One Hundred Dollars of Virtue


| 3/7/2017 11:31:00 AM


Tags: Benjamin Franklin, Christopher James Marshall, Musings, Economy,

 Ben Franklin

 Why is Benjamin Franklin honored on the one hundred dollar bill?   Franklin wasn’t even a president, yet the “Benjamin” is the highest denomination of common money.  Franklin’s adage, “a penny saved is a penny earned,” distinguishes him among those honored with their likeness on our nation’s money. 

A founding father, Franklin led Americans two-hundred-forty years ago; his words on virtues still work today. He turned away from acquiring wealth and considered his productivity to be of service and benefit for fellow citizens.  In fact, he refused to take patents on his inventions, including the lightning rod, bifocals, and the Franklin stove, any of which would have generated great financial wealth.  The most valuable image on paper money is what Franklin stands for—virtue.

However, there is a vast difference between the value of money as currency for goods and services and the face value of wealth, above all, the size of corporate wealth schemes are open-ended—unchecked capitalism purely for money’s sake.  This version of wealth is dangled in our faces everyday by corporations promoting “consumerism” as a bond of greed.

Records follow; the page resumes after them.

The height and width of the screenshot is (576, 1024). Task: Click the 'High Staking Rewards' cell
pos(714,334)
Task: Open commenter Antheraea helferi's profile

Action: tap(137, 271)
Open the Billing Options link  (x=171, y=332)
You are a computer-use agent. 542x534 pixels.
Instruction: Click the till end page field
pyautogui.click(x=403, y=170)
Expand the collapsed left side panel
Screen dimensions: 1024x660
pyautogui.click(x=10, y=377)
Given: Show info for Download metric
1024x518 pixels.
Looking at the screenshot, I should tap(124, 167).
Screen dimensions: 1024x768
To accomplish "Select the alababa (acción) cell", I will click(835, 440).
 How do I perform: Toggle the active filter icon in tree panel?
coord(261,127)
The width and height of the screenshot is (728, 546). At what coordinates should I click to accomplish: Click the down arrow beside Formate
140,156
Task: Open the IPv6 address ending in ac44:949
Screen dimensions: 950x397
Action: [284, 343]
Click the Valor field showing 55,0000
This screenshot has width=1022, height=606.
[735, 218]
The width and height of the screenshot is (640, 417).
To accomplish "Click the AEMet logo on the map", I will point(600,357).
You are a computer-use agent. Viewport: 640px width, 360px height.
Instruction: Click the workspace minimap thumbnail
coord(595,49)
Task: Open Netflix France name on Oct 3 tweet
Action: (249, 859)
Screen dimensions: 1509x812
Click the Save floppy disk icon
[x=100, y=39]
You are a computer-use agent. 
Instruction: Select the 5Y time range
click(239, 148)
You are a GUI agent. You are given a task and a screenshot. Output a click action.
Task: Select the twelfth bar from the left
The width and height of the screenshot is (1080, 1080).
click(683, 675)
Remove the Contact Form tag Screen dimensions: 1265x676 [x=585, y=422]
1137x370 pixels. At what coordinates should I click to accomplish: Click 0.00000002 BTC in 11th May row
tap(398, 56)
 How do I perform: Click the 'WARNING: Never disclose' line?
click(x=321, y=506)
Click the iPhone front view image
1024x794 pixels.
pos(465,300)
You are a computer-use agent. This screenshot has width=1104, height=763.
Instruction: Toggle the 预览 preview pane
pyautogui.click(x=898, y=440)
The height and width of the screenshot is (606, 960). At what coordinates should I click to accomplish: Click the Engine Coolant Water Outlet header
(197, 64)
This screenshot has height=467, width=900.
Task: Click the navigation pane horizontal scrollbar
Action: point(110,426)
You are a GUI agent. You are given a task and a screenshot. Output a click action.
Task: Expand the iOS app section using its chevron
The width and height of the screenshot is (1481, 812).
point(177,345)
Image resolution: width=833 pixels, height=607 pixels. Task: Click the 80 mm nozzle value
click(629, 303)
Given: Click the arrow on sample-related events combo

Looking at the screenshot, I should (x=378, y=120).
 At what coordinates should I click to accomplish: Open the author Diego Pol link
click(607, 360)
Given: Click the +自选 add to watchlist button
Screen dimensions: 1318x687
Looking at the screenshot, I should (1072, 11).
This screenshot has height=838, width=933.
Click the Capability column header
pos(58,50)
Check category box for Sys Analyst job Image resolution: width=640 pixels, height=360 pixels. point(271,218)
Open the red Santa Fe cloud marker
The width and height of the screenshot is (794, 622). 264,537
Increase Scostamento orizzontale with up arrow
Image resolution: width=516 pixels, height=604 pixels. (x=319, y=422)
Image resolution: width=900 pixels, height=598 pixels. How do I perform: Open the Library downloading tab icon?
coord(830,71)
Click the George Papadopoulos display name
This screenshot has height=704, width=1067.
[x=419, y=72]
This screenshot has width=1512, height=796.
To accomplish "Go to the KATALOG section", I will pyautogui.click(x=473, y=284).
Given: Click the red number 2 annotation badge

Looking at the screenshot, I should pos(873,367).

It’s the nature of corporate law, lacking virtue, that creates the competitive game of lobbying for special interests and tax breaks to increase wealth, leaving behind a government that has no revenue to serve the civic good—completely in opposition to the goals of a government “by the people and for the people,” i.e. to serve civic interests and pay for it with taxes.  Today a government has emerged that accommodates corporate greed at the expense of the common good and future generations; this we notice as we awaken from the “American Dream.”